At an abandoned brick factory here that has become a waystation for refugees and migrants trying to make it to Western or northern Europe, Ayoub is waiting for his chance to cross the border into Hungary.

The 18-year-old Afghan, who gave only his first name, has been traveling overland for a month, from his home in Nangarhar Province. He left his village because the Taliban made life difficult and dangerous there, and he hopes to make it to Belgium, where he has relatives.

Crossing into Hungary, within the European Union's border- control-free area, is a crucial step in his journey.

But Hungary is now building a fence in an attempt to keep people like Ayoub out. The obstacle is Hungary's answer to the explosion in the number of refugees and migrants traversing the Balkans to reach Europe this year.
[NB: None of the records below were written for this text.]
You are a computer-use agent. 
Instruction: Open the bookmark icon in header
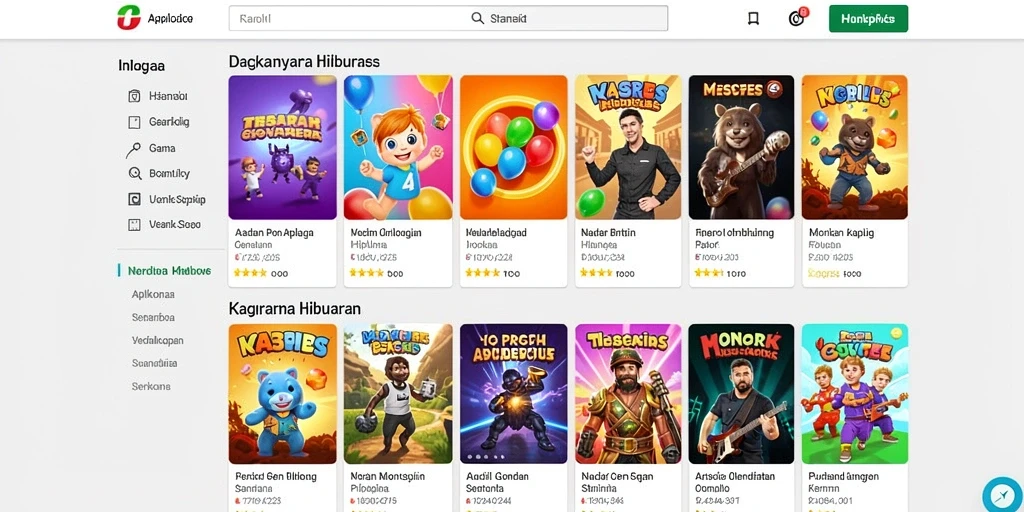tap(753, 18)
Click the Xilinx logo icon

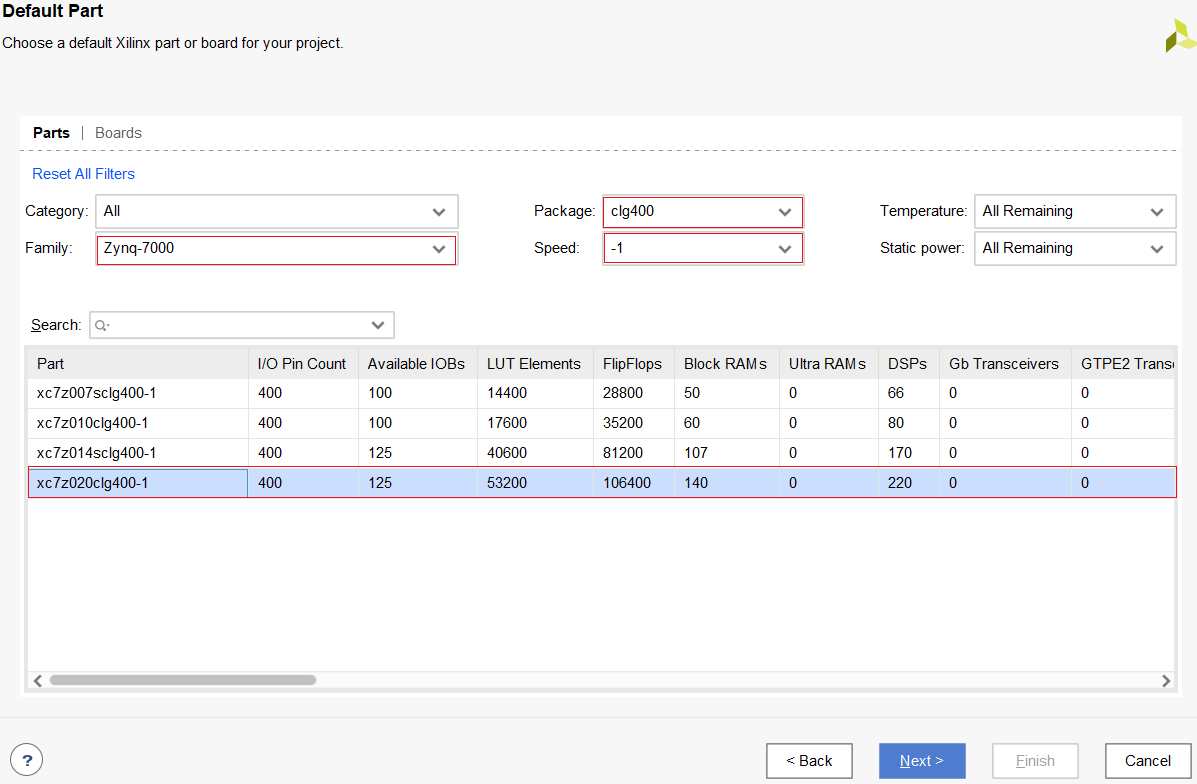(1179, 36)
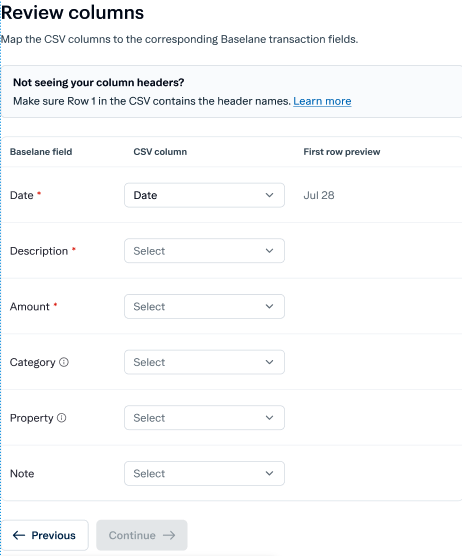Screen dimensions: 462x556
Task: Open the Note Select dropdown
Action: (204, 473)
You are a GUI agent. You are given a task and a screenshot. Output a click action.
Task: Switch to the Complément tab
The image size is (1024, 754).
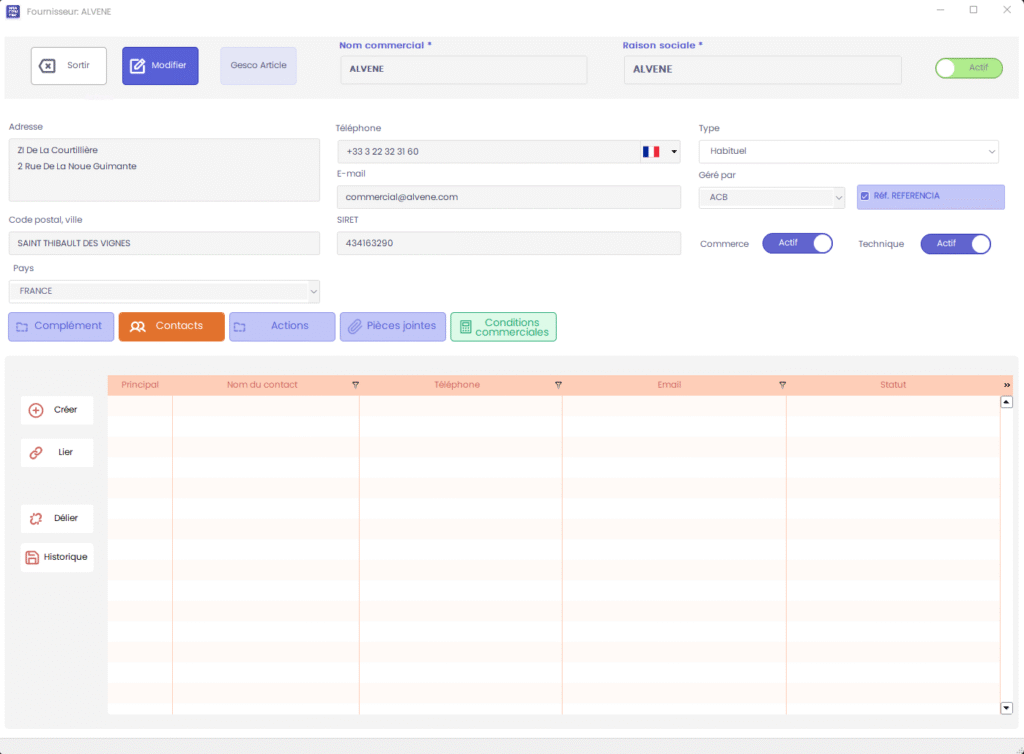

According to the International Organization for Migration, more than 90,000 migrants and refugees have arrived by sea to Greece so far in 2015, and many of those arrivals continue north through Macedonia, Serbia, and Hungary on their way to Germany, Sweden, or elsewhere in Europe. This is now one of the most- trafficked migration routes to Europe.

Yet it's not clear whether Hungary's fence will change that. Many such fences elsewhere have failed to stop migrants, and this one is not particularly daunting. Even if it does decrease the number of irregular crossings into Hungary, it will not stop the flow of people heading to Europe: Refugees and smugglers will simply find another route, as they have done before.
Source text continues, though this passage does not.